REPUBLIKA.CO.ID, JAKARTA -- Sebuah penelitian besar yang dilakukan terhadap lebih dari 20 ribu orang mengungkap hubungan yang menarik antara depresi dan suhu tubuh. Berdasarkan hasil riset, orang yang depresi rata-rata memiliki suhu tubuh sedikit lebih tinggi dibanding yang tidak mengidapnya.
Dikutip dari laman IFL Science, Senin (12/2/2024), penelitian lanjutan sebenarnya perlu dilakukan. Namun, temuan itu meningkatkan kemungkinan memperkenalkan perawatan berbasis panas tubuh pada layanan kesehatan mental di masa depan. Hasil studi telah dipublikasikan di Scientific Reports.

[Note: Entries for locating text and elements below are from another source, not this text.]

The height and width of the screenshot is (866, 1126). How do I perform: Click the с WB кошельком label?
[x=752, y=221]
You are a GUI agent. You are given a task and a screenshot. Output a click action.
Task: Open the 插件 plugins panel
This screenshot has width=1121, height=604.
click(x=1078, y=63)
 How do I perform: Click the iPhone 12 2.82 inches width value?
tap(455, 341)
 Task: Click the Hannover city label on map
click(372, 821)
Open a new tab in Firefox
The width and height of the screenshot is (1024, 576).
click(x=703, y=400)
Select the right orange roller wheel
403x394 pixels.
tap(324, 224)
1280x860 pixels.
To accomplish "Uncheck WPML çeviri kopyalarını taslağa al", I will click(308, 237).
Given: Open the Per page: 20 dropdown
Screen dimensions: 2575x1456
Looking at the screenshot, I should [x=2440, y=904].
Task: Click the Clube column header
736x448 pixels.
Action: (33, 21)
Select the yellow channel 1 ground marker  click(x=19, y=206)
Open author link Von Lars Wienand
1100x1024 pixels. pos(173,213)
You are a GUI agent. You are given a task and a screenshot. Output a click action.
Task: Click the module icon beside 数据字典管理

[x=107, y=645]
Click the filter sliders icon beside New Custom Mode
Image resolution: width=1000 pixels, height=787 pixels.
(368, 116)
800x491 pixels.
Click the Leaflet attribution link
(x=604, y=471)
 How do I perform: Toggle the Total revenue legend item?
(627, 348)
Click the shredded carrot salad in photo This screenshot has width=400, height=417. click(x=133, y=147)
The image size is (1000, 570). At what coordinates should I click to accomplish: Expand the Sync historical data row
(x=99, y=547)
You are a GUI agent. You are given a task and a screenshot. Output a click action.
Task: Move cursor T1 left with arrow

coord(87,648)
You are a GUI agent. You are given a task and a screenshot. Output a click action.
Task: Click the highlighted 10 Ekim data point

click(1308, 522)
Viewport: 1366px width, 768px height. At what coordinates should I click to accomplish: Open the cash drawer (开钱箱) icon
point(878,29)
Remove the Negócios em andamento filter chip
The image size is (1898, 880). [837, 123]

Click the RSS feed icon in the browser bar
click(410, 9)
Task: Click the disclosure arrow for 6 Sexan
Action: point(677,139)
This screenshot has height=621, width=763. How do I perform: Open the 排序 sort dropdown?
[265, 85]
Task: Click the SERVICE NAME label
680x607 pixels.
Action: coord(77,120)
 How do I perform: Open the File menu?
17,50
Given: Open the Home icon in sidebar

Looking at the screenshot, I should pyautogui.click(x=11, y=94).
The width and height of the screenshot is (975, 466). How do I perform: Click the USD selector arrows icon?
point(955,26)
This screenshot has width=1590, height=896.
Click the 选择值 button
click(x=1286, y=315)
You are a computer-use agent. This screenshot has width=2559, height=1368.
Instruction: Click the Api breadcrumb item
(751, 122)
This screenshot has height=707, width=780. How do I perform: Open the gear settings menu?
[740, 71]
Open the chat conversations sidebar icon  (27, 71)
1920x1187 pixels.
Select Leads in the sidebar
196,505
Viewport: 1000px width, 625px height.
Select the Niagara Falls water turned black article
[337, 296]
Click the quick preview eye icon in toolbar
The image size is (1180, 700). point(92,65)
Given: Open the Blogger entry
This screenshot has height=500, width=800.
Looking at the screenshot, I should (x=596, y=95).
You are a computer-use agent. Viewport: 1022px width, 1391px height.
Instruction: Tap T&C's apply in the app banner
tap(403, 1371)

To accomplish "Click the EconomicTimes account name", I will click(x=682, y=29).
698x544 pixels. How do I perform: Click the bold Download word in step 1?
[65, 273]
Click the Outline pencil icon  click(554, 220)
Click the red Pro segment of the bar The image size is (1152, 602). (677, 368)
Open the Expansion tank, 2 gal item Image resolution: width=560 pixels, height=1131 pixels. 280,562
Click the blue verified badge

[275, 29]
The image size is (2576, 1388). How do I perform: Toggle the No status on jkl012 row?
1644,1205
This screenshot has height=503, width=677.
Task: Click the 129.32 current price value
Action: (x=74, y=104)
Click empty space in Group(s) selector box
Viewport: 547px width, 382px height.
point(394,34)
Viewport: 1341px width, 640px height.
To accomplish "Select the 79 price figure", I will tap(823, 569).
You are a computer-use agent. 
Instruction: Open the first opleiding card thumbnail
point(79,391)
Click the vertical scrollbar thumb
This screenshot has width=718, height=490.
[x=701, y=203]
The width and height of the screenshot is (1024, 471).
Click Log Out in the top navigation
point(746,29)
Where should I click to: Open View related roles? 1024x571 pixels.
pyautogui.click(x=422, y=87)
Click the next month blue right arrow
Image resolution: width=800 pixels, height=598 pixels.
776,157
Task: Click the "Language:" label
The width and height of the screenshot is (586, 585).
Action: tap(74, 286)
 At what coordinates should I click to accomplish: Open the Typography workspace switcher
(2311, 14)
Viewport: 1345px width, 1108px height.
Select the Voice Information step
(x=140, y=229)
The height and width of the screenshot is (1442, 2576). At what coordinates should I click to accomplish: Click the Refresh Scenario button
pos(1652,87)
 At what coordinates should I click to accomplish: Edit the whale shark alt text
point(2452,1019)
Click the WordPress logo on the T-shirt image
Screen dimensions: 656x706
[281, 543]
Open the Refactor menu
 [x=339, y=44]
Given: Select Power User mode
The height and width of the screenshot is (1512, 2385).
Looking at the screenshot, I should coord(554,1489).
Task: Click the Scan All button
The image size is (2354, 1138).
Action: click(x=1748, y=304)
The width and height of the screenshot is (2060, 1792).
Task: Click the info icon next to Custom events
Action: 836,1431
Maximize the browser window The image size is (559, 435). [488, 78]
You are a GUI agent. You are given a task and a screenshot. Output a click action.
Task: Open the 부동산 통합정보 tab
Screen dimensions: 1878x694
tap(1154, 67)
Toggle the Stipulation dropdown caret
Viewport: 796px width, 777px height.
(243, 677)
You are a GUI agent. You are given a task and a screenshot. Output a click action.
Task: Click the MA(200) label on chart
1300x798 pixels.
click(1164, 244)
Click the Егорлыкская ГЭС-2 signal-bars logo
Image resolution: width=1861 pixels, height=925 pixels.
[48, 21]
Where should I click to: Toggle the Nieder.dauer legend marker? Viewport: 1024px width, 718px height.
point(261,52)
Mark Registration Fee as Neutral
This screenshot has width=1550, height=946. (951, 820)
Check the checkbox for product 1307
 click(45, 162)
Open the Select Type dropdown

Periode studi berlangsung selama tujuh bulan, dimulai pada awal 2020. Melibatkan relawan dari 106 negara, suhu tubuh peserta dilacak menggunakan cincin pintar Oura yang dapat dikenakan, yaitu pelacak kebugaran yang tersedia secara komersial.
Tujuan utama penelitian ini, yang disebut TemPredict, semula adalah untuk menilai apakah pelacakan suhu dapat menjadi cara yang berguna untuk mendeteksi dini Covid-19, yang hasilnya dilaporkan pada tahun 2022. Suhu tubuh peserta dicatat satu kali sehari.
Para peserta juga menyelesaikan survei bulanan yang mencakup kuesioner diagnostik tentang gejala depresi. Eksplorasi data menunjukkan bahwa orang yang memiliki tingkat keparahan gejala depresi yang lebih tinggi cenderung memiliki suhu tubuh yang lebih tinggi.